Un portavoz de la policía de Aduanas y Protección Fronteriza (CBP) en Laredo facilitó a Martí Noticias los datos registrados desde el 1 de octubre pasado, cuando comenzó el año fiscal 2017, que concluye el próximo 30 de septiembre.

¿Qué indican las estadísticas? Que de los 15.135 cubanos que han sido procesados en ese lapso por la Oficina de Terreno de Laredo, que abarca los puestos fronterizos desde Del Río hasta Brownsville, 2,920 lo hicieron entre enero y agosto. Obama les cerró la entrada automática a los cubanos el 12 de enero de manera abrupta.
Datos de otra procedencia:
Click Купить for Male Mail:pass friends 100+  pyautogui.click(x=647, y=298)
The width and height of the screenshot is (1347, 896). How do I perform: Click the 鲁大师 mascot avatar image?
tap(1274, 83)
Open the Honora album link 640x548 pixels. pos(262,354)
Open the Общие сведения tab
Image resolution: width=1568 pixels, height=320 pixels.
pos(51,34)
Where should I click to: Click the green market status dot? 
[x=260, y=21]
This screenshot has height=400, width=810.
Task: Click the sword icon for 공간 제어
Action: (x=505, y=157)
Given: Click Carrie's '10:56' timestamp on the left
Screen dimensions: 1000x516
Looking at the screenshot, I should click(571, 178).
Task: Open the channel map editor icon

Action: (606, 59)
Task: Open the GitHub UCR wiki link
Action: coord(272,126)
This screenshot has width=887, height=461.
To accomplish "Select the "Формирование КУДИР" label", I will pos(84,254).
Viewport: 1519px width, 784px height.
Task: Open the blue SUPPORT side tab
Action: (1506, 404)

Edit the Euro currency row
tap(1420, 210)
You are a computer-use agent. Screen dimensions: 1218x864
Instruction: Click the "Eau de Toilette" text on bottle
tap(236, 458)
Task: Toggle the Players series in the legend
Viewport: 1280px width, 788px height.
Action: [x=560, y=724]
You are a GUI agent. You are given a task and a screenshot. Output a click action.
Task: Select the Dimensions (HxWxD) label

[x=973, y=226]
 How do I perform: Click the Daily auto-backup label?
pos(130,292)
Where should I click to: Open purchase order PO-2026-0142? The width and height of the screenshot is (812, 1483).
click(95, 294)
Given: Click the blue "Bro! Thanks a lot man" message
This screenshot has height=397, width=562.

Restándoles los 1571 del ambivalente primer mes del año, en los siete meses posteriores fueron procesados 1.349, para un promedio de 192 mensuales.

El pasado mes de julio El Nuevo Herald reveló que más de 1300 cubanos se encontraban bajo custodia de ICE en centros de detención de todo el país, en espera de poder arreglar su situación.

Obviamente a pesar de no saber bien que rumbo tomará su destino y si podrán quedarse de manera definitiva en Estados Unidos, los cubanos se arriesgan, dadas las condiciones infernales de subsistencia en la isla.